Writer and actor Hamish Annan reveals how a shocking violation of consent inspired his new theatre production Before We Begin.
It’s strange to think that a humorous piece of theatre could come from the darkness of being filmed in a most intimate moment without consent, but that’s exactly how Hamish Annan came to create his latest show. When the writer and actor discovered he had been videoed without his permission during sex, he was sickened at the calculated nature of the act. Months later, after struggling with the vulnerability required to share such a traumatic experience with those closest to him, Annan was inspired to create Before We Begin, a solo work of contemporary interactive theatre that asks its audience to explore intimacy (especially queer intimacy), consent and relationships, laughing their way through these issues together.
“I think a lot of people go, ‘Consent? Funny? How do those two things work?’” Annan tells The Spinoff ahead of Before We Begin’s three-night run at Auckland’s Basement Theatre next week. Before We Begin relies on audience participation to create experimental theatre that is both silly and playful, but the show is underpinned by Annan’s “really shitty” experience of consent violation. Annan realised he had been secretly filmed when he noticed a hidden home security camera as he was leaving after the encounter. Shocked and horrified, he reported the incident to police, but ultimately decided not to take the case any further.

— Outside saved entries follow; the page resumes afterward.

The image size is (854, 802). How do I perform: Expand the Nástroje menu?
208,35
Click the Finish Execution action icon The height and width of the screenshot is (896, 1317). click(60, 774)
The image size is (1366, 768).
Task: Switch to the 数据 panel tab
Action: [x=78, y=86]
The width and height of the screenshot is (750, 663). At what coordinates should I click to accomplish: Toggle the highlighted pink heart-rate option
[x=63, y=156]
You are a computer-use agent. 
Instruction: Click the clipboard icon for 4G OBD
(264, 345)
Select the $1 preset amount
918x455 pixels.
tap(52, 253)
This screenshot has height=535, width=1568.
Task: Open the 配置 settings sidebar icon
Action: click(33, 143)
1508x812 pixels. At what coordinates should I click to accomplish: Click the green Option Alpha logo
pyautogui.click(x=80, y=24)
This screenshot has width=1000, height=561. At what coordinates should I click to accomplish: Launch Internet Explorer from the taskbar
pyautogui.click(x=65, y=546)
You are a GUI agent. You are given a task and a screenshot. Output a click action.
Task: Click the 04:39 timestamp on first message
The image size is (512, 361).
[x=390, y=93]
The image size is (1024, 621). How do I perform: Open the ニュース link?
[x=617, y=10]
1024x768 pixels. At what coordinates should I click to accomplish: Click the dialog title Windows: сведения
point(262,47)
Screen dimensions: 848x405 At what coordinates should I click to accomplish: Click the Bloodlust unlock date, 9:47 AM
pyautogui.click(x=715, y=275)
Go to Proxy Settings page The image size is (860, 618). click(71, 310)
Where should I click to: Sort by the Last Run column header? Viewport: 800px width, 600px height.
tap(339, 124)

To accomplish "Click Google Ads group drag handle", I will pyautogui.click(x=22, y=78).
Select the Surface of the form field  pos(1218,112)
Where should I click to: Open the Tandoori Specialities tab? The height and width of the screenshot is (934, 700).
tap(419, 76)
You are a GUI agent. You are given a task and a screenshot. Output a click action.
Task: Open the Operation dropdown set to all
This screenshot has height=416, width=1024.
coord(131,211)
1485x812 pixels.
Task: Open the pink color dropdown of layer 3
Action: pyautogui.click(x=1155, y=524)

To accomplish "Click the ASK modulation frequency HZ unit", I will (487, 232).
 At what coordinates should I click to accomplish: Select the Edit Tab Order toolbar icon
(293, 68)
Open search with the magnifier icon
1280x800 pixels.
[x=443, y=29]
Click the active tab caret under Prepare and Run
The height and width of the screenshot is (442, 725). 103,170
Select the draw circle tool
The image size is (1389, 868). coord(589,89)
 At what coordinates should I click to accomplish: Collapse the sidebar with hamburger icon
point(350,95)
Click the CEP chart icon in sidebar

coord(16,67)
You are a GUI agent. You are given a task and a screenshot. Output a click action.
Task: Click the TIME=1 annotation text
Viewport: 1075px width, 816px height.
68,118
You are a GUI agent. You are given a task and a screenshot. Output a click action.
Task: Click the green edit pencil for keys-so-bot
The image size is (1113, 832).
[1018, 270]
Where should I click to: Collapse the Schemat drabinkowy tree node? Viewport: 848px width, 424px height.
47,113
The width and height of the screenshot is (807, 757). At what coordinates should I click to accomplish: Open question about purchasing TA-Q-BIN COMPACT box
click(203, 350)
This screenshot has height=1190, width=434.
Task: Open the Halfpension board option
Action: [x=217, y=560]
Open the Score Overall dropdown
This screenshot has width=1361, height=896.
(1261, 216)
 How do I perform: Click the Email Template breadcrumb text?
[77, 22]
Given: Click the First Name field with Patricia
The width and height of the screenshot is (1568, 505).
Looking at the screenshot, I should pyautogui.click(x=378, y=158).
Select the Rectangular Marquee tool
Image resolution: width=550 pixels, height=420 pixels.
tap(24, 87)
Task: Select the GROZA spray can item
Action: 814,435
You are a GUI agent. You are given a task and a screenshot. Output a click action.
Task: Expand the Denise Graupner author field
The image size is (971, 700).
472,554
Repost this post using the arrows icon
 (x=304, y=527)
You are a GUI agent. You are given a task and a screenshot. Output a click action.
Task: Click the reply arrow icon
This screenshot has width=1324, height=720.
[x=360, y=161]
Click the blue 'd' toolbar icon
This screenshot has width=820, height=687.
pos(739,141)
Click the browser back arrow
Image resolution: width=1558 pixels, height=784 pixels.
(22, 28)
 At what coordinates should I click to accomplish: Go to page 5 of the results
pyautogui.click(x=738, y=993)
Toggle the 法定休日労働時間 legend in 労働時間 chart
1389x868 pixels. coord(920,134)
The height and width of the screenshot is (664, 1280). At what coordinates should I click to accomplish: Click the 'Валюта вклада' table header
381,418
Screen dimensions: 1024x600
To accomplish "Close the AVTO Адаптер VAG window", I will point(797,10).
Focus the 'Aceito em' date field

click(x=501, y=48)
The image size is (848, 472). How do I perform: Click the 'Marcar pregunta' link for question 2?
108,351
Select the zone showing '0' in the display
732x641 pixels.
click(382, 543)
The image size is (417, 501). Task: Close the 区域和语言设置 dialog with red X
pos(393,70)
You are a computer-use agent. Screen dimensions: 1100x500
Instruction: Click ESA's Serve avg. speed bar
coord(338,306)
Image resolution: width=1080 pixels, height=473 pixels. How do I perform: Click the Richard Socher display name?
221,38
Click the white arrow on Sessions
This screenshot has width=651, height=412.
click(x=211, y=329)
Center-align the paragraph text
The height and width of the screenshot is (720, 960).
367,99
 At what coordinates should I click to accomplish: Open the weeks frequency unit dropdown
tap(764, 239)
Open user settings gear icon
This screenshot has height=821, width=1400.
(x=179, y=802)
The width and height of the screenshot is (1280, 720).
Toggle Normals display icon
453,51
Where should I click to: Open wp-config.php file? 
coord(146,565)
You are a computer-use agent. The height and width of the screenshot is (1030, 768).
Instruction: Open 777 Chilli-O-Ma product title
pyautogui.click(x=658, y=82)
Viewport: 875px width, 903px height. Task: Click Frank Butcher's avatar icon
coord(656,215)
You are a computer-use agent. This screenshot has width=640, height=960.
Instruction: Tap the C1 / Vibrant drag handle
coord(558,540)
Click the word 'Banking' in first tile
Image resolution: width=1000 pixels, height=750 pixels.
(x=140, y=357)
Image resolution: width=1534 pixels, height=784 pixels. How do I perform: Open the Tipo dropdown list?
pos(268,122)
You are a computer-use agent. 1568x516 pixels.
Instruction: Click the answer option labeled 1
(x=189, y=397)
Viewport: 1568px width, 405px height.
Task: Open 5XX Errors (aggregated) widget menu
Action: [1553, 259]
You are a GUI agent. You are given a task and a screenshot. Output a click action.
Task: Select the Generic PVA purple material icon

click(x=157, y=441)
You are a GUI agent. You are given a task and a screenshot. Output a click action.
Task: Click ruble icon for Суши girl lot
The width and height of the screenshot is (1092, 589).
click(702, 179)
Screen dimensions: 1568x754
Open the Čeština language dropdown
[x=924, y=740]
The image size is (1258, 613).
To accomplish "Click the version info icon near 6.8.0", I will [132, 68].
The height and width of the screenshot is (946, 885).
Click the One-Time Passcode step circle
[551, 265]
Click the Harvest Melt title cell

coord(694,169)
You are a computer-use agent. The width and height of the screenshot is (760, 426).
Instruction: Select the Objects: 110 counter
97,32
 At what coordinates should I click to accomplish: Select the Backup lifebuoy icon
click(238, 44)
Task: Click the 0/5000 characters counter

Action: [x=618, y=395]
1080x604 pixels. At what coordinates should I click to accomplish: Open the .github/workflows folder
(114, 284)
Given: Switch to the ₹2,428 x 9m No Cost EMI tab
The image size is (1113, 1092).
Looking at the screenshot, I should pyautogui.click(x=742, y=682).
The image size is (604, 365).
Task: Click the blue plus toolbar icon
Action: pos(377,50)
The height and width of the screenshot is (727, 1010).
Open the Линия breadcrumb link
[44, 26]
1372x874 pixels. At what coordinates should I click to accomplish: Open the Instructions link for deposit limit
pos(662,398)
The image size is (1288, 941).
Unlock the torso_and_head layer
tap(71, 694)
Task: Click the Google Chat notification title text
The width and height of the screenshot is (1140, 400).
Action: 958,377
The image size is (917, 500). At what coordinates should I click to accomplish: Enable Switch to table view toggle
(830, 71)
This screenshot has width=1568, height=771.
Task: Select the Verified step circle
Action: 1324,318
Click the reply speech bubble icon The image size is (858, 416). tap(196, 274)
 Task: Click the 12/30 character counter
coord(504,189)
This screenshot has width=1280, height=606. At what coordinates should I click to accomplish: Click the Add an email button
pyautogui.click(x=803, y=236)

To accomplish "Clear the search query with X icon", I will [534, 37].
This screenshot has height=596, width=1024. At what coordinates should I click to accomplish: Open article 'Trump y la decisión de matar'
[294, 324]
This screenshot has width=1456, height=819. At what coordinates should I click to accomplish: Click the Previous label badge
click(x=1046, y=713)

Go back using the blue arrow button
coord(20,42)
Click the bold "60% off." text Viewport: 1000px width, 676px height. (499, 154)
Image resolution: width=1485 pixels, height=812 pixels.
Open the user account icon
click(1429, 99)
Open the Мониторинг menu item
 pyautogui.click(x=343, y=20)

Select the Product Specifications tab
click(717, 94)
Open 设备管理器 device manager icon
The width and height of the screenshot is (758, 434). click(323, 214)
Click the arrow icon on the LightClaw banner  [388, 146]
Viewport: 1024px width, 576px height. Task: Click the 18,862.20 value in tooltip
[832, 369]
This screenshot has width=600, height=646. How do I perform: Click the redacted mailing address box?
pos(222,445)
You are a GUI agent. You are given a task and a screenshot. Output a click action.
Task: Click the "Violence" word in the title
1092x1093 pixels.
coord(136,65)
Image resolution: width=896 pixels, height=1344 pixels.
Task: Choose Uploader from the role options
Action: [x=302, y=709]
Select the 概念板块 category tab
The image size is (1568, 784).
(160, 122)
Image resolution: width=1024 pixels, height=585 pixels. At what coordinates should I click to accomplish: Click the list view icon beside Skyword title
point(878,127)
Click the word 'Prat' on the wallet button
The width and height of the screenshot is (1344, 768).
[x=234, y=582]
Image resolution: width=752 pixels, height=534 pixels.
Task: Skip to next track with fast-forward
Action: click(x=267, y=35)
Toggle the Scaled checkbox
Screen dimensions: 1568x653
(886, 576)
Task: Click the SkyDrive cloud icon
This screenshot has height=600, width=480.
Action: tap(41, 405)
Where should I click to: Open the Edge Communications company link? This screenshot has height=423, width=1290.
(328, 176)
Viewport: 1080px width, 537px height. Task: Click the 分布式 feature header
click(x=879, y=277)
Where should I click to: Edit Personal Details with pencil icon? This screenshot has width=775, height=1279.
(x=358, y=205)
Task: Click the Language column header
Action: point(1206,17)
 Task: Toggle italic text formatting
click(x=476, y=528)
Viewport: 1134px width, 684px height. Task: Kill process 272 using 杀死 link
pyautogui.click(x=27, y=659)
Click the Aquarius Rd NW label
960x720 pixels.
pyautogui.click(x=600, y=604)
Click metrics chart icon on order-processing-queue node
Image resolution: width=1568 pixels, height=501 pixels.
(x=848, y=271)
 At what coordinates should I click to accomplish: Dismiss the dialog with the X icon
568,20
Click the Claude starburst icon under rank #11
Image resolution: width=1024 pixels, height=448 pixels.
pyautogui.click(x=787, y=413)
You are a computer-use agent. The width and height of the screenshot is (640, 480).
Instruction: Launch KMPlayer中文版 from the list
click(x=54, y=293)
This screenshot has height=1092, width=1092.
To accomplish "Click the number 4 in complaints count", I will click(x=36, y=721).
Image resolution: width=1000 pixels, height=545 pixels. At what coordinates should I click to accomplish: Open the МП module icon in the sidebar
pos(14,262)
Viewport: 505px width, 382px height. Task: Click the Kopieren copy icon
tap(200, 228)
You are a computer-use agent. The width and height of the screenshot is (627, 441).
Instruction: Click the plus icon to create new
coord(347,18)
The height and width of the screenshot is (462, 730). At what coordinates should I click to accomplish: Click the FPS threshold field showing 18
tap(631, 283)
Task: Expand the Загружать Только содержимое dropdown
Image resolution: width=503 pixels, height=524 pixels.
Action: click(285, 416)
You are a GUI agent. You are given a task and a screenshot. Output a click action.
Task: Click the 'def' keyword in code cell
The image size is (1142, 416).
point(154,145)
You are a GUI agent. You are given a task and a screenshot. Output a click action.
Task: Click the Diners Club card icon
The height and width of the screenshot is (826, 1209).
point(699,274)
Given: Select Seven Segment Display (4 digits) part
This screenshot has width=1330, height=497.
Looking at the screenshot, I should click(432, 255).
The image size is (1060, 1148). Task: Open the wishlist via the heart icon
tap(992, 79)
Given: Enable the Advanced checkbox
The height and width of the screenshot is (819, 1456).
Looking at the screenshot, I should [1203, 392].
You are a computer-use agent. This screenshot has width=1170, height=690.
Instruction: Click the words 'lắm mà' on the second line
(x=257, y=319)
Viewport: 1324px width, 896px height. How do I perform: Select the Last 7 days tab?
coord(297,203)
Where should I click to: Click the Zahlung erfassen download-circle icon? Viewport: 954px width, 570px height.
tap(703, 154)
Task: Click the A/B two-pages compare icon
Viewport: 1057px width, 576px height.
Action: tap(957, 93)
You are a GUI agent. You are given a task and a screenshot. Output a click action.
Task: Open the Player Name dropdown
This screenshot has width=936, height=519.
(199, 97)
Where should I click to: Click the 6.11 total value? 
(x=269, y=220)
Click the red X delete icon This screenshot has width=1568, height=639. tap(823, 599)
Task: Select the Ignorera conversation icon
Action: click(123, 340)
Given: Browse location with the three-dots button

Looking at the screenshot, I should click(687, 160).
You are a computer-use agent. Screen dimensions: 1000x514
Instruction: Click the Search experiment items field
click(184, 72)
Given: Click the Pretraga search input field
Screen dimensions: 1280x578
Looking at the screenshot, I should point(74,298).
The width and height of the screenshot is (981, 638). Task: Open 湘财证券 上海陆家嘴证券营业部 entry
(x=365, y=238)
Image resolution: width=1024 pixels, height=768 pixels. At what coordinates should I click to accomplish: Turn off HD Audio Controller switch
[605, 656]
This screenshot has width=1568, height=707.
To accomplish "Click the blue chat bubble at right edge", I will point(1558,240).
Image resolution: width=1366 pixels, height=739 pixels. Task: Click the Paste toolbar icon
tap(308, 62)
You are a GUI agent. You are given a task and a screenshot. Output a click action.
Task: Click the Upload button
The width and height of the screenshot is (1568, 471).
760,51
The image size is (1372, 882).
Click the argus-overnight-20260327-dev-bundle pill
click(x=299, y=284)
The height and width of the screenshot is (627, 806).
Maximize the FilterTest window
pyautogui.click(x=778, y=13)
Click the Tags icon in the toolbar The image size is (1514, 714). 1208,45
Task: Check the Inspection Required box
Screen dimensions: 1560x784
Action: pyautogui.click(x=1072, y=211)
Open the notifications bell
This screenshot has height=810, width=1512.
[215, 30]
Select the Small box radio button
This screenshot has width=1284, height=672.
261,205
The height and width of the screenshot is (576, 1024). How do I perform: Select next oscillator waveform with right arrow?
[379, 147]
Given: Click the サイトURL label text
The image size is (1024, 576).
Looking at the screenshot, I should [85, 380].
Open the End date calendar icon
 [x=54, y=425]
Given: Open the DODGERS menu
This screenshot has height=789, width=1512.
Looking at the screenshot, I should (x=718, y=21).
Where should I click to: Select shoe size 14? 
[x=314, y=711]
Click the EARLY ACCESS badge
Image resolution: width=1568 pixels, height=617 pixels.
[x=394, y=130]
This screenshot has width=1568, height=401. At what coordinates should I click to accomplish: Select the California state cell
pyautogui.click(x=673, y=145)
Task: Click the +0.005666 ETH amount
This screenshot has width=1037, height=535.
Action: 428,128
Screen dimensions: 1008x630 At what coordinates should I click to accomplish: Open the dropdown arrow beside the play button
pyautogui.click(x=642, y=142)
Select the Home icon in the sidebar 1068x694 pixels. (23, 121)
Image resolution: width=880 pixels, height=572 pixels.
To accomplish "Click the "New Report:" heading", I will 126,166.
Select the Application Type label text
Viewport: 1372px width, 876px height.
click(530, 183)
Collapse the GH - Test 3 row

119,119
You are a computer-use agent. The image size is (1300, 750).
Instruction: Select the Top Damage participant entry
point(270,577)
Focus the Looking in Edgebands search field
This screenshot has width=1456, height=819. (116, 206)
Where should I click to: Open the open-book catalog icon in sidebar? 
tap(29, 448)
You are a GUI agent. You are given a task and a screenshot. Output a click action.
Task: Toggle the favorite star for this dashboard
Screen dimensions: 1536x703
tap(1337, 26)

As an award-winning theatre maker and artist, Annan often uses his own life to inspire his work, but developing Before We Begin, which debuted at Auckland Pride in 2025, allowed him to reclaim that traumatic experience. There’s a power in deliberately choosing to be vulnerable, Annan believes, and as nerve-racking as it is to share such a personal experience in such a public manner (he still hasn’t told all of the people in his life about it), the show aims to encourage conversations about how intimacy and consent can be done better. Before We Begin isn’t about Annan rehashing his trauma every night, but rather, using humour and play to practise how emotional vulnerability can lead to more authentic and meaningful connections.
“The show is actually about the deepening of friendships and to wave a signal to go, ‘hey, this is not OK, and look how much different and better it could be’,” he says. It’s all about the juxtaposition of joy and silliness alongside the more serious moments of structured discomfort. “We need to see the dark in order to go, ‘oh wow, there is so much light’.”
Annan describes Before We Begin as “Taskmaster meets Sex Education”, with the work unfolding as a series of experimental invitations between the audience and himself. These invitations begin gently, starting with a humble handshake or a flirty Instagram DM, and then start to escalate in intimacy. Audience participation is always optional and voluntary. “The fun of it is that you don’t quite know what you’re volunteering for, but we explore that together,” says Annan. “It could be a ‘yes’, it could be a ‘maybe’, it could be ‘absolutely not’, and we champion that”. The show explores consent through consent itself, and Auckland Pride audiences told Annan it was some of the safest interactive theatre they’d seen.
Before We Begin sees Annan telling his story on his own terms, but it’s also bigger than just him. He knows many others have experienced similar violations without getting the justice or resolution they deserve, and while the incident remains difficult to talk about, Annan says the tricky conversations that Before We Begin raises are vital. Many people think they’re better at consent than they actually are, he reckons, especially in queer communities. “We’ve had to do a lot of thinking about our own identity and boundaries, so there is a bit of an assumption that these things don’t happen – and yet they do.”
The show will have its Australian premiere at Adelaide Fringe next month. Despite the challenges of being so vulnerable on stage, Annan has no regrets about sharing his experience. “It feels right and it feels necessary. The temptation to let shame and silence rule that story and keep it in and not share it is really strong,” he says. “But I think if I’m asking the audience to be courageous, there’s an invitation for me to also be courageous.”
There’s a myth that New Zealanders don’t enjoy interactive theatre, but Annan hopes Before We Begin will prove that wrong. So far, audiences have been both intrigued and excited by the opportunity to traverse the conversations raised in the show, and Annan is proud to create a positive space safe enough for this to happen. “I don’t think I necessarily got systematic justice, but I think I got something better,” he says. “I get to make this and shape the story, as a lesson and something to do better from.
“That’s quite special, that I have made something that seems to resonate with so many people.”
Before We Begin is at Basement Theatre in Auckland from March 5-8.